Yom Yerushalayim

Fifty years on, Six Day War paratrooper on the iconic photo that ‘eternalised history’

Izack Ifat speaks to Jewish News about one of the most famous snaps in Israeli military history, next to the Western Wall upon the unification of Jerusalem

Recreation of the famous shot of the three paratroopers Zion Karasenti, Yitzhak Yifat, and Haim Oshri, by the Western Wall

It’s the iconic photo taken in the immediate aftermath of brutal fighting in Jerusalem at the end of the Six-Day War in 1967: three Israeli soldiers first looking upon the Western Wall.

For Izack Ifat, the 24-year old paratrooper in the middle, it was a moment he may never have had, having only an hour earlier survived a bayonet charge from a Jordanian adversary in the battle of Ammunition Hill in East Jerusalem.

Now a retired gynaecologist living in Rishon Lezion, Dr Ifat has ever since answered questions about that photo, and his troop’s fight for the city almost 50 years ago, having become instantly famous as the centre of a trio snapped by photographer David Rubinger.

The photo itself was never really valued by Rubinger, who died earlier this year.
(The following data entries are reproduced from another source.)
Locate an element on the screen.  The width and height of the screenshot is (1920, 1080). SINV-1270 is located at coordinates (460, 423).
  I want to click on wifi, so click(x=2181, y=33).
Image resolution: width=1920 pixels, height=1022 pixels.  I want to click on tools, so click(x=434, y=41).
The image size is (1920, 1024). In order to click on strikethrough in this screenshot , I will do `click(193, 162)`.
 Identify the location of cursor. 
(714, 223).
At the time he thought little of it and gave it to the Israeli Government’s press office, whose officers disseminated it far and wide. The rest, as they say, is history.

In March, Israeli President Reuven Rivlin said the photo “eternalised history as it will be forever etched in our memories,” and for Ifat, in London this month, those memories are still crystal clear.

“We were planning an operation in Egypt, but as we were about to go in, we were told that the Jordanians had launched an attack on Jerusalem, so we had to get in the bus and go, to everyone’s disappointment,” he recalled this month.

“We arrived with no plan. We were welcomed by women offering coffee, then Jordanian bombing. We approached the west-side of Ammunition Hill under heavy fire, then face-to-face fighting with Jordanian soldiers. It was like hell. I had many friends killed.”

David Rubinger’s famed photograph of IDF paratroopers at Jerusalem’s Western Wall shortly after its capture. From left to right: Zion Karasenti, Yitzhak Yifat, and Haim Oshri.[a]
Through a series of narrow tunnels and trenches, the Israeli soldiers progressed “metre-by-metre,” he said, over barbed wire and under heavy fire from an enemy who “fought to the last man,” despite being trapped by the advancing Israelis.

“One guy in front of me was hit in the buttocks, he was going to be shot again but I shot the Jordanian soldier first before he could do so. Then all the bullets of my rifle were finished. I wanted to refill it but a Jordanian soldier came at me with a bayonet. Somehow I grabbed it, kicked him between the legs, overcame him and shot him.”

More than 100 soldiers from both sides were killed during the battle, but the Israeli paratroopers who survived continued on through Lion’s Gate, into the Old Town, said Ifat, not knowing where they were going.

“We were in narrow lanes, with Arab house, we didn’t know where, and suddenly we came through a small iron gate and saw it – the Kotel. It wasn’t open as it is now, it was surrounded by houses on all sides.”

L-R: CEO Mizrachi UK Rabbi Andrew Shaw, Chief Rabbi Ephraim Mirvis and his predescessor Lord Sacks, alongside ex-paratroopers Zion Karasenti, Yitzhak Yifat, and Haim Oshri. PHOTO CREDIT: WORLD MIZRACHI MOVEMENT

The moment was “very exciting, very emotional,” he said, recalling events. “We didn’t realise we were going that way. My friends had tears in their eyes when they realised what was happening, that we came to the place we’ve been waiting for for 2,000 years.”

An hour later, photographer David Rubinger arrived and took a photo of three soldiers, Ifat and his two fellow paratroopers – Yemen-born Chaim Oshri and Zion Karasenti. Ifat, helmet removed, looks deep in thought. What was he thinking of?

“I was thinking of my grandfather, of Jewish history, of all the stories I was told, all this history was coming to my head. Then I thought of my friends who had just died, including my best friend, Yair Goldberg. We were all so close, like a big family.

“We made a small monument of stones to those who died, then we crossed over to the other side and built another for the Jordanians, because they fought bravely. People forget we did that, because it was taken down, I don’t know by who, but we did. It was important. But it was important also that Jerusalem was now in Jewish hands. For me, it must always be.”